Lunch avec Et ta prostate, ça va ? [So, How’s the Prostate?]
Interview with Jeanne Paturle and Cécile Rousset, directors of Et ta prostate, ça va ? (So, How’s the Prostate?)
How did you go about getting the audio for the film? Is there a documentary dimension, or was that a script read by actors?
It’s all documentary! (Well, almost.) We wanted to write a script about family communication / talking about your sexuality / conversations among girlfriends. And since we don’t know how to write anything that doesn’t start from a documentary source, we asked our friend Cécile Mille to help us find a topic. (She’s a filmmaker who’s used to staging her life and therefore to talking freely about herself.) So, the Sunday night we all got together, she was just getting out of a long day with the family, and she told me the story, just as it is, thinking about recording it with her phone. The conversation lasted two minutes and forty seconds. And we had our topic. Later we rerecorded it to get a cleaner sound, but we ended up using the original version.
The film brings up private relations and the ability to talk about these private relations with one’s parents. How did you come up with that question and why did you want to put it on film?
Both of us, I should say all three of us, are interested in the question, because like many people, we have a hard time talking to our parents about a whole lot of things and we wish we didn’t.
It’s actually a question that we’ve often asked ourselves: How can you talk about private things with those you’re close to, especially family members? It’s often delicate, even taboo. Sometimes we’d like to be able to do it more often, and yet still hold on to our inner sanctum.
How did you develop the animation, and why did you choose the connection to water?
We did all the animation ourselves, by hand, with pencils and brushes on paper. The swimming pool immediately appealed to us – creating a visual world that’s very far from the one that the two girls who are talking are part of. The presence of the water, of barely clothed bodies, seemed like a good way of expressing organic, poetic things, for talking about fantasies and dreams.
Does your animation always create that soft effect, or was that something you worked on particularly for this film?
Choosing painting as a technique accentuates the softness of the animation. This time, we wanted a lighter quality, something more watery and less real. Our choice of technique (with its consequent softness) comes from the subject and the length of the film.
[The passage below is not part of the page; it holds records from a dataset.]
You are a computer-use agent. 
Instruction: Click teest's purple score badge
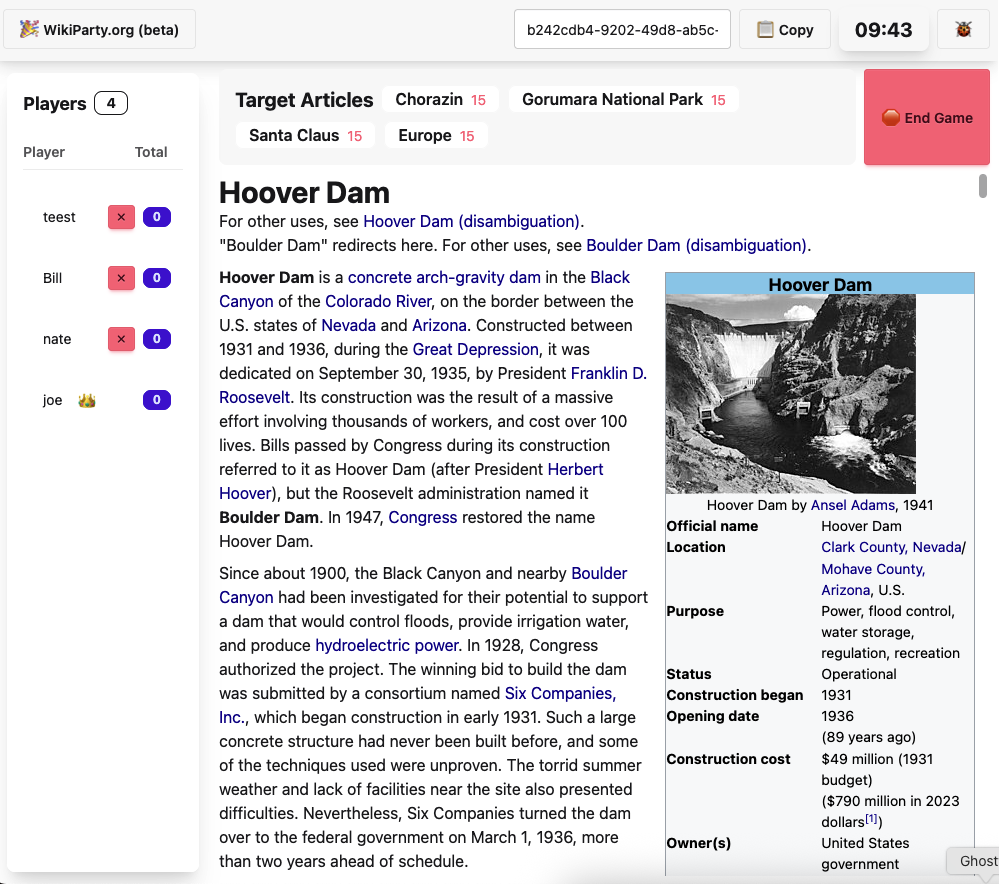156,217
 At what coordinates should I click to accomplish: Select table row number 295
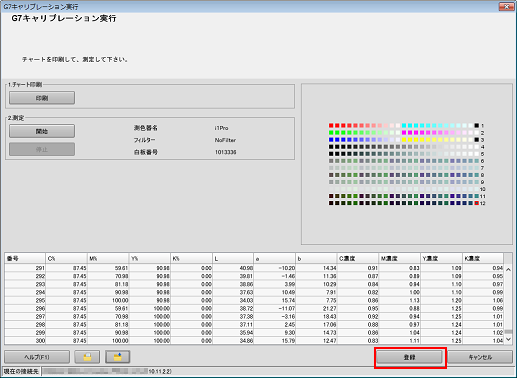click(x=254, y=300)
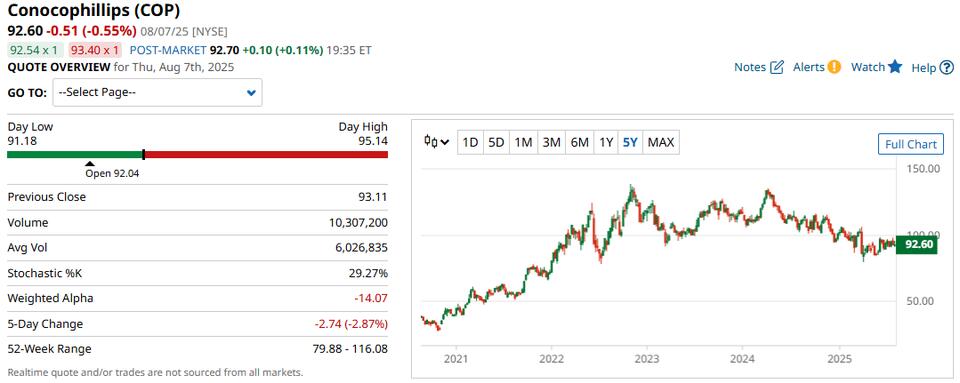Switch chart to 1M range
This screenshot has width=960, height=383.
tap(523, 143)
In our previous film (Le C.O.D et le coquelicot [The Direct Object Pronoun and the Poppy], a twenty-four minute film that was selected for the National Competition in 2015), we used a lot of paper cutouts which are still combined with paintings, and the effect is more direct, more tied to the world of schools and childhood.
And what interested you in the character’s connection to homosexuality?
We’re very pleased with the character’s ambiguity, which brings to mind both homosexual fantasies and his romantic breakup with a man. That’s a theme that speaks to us, the fact that some fantasies or dreams lead us into modes of sexuality that are different from the ones we normally experience… Blurring the line between the labels that we put on sexuality.
Any cinematic coups de cœur in the past year you’d like to tell us about?
The Young Girl Without Hands and Brooklyn Village!
If you’ve already been to Clermont-Ferrand, could you share with us an anecdote from the festival? If not, what are your expectations for this year?
We’ll pass on the anecdote. It’s been too long since we were here!
We’ve come several times, but in recent years it’s been a bit too rushed. It’s always a chance for us to think about the subject of our next film. We really like the Cinépiscine screenings! And we won’t be there this year, but we hope the audience laughs during our film and talks about sex at dinner.
Et ta prostate, ça va ? is being shown in National Competition F10.